Bright Young Faces
“Who was the first man?” asked the teacher of an American boy.
“Washington,” was the reply. He was reminded of Adam and observed: “Yes, if you count foreigners.”
Henrietta B. Freeman paid a call on a schoolroom somewhere in Los Angeles in March 1907. She didn’t say where, nor did she give the teacher’s name, just that the teacher was a woman.
All Freeman says about the classroom is that there was a blackboard. For visual aids, the teacher had picture cards: a boy fishing, riding a bicycle and rolling a hoop; a girl washing her doll’s clothes in a tub, using a bar of soap.
There’s little more information about the students, except that there were 30 of them, ranging in age from 7 to 14. A few of them are identified: Onya, Ivan, Josefina and Leah. A Russian girl wears a handkerchief over her flaxen braids. The one thing in common is that none of them speaks English.
It was time for the music hour when Freeman arrived, so the teacher began singing a tune to her students: “Loo, loo, loo.”
“Instantly, every child in the room began to imitate the teacher, and within an astonishingly short time the hum of voices, at first discordant and out of time and tune, rose rhythmically and evenly and within three minutes every child had caught the air and was “loo-loo-looing” away with all his might,” Freeman says.
The teacher wrote the numbers 1 through 8 on the blackboard to represent the scale and in 10 minutes, Freeman says, the students knew that 8 meant the highest note and that 4 meant “fa.”
Next, the teacher began singing words to the song. Holding up a pencil, she sang: “Put away your pencil.” Then, as she demonstrated, she sang “Hands up. Hands down. I have two eyes. I have two ears. I have one chin.”
The language hour was next. The teacher put the picture cards on a rail below the blackboard and asked each student to pick his or her favorite and then talk about it. What was the boy or girl in the picture doing? What are the colors? “One little Spanish lass managed to lip out ‘girl has one soap,’ before the lesson was over,” Freeman says.
Freeman apparently made quite an impression on the youngsters during her visit. When they were told that she worked for The Times, one boy asked if she drew the pictures of Buster Brown.
It’s always interesting to see a woman’s byline in the newspapers of this era and especially so in Freeman’s case. She frequently wrote as Sydney Ford and it was under this pen name that she filed stories for The Times, which sent her on an 11-month trip around the world in 1910.
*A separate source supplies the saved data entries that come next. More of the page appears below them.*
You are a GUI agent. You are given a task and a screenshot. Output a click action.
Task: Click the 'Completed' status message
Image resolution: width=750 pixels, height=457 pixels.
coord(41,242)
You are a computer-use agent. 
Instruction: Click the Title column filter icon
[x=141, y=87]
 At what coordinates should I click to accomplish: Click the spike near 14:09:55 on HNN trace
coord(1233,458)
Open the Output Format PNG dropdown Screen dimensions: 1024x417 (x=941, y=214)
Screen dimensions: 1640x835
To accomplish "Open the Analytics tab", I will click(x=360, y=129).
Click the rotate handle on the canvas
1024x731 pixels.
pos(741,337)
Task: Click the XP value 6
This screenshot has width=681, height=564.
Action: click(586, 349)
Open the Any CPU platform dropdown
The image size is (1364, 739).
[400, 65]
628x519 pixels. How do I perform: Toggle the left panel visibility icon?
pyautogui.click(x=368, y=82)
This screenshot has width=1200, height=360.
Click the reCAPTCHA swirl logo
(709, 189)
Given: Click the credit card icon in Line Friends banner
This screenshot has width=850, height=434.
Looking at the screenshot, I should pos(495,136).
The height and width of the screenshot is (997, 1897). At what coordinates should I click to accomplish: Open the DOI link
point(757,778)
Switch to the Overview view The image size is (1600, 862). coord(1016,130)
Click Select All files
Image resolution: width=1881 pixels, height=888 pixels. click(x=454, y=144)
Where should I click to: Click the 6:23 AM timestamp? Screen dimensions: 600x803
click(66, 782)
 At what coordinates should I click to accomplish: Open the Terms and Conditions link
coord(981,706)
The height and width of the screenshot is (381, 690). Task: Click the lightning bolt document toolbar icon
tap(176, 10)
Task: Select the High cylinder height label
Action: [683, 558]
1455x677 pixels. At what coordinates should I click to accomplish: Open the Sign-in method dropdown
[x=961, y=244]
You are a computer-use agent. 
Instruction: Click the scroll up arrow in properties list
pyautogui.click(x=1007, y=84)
Forty years later, at the age of 90, she told The Times: “ ‘Miss Freeman,’ she declared with emphasis on the Miss. ‘And don’t you call me an old maid--I never made the mistake of getting married--I’m just a bachelor girl.’ ”
Her key to longevity, she said, was: “Don’t worry. Live cheerfully. Have your friends. Trust in God and say your prayers. And when it’s time--just go.”
Because of printing problems, many of Freeman’s stories about her around-the-world tour are illegible. Fortunately, they were gathered in a 1912 book “Journeying Around the World.”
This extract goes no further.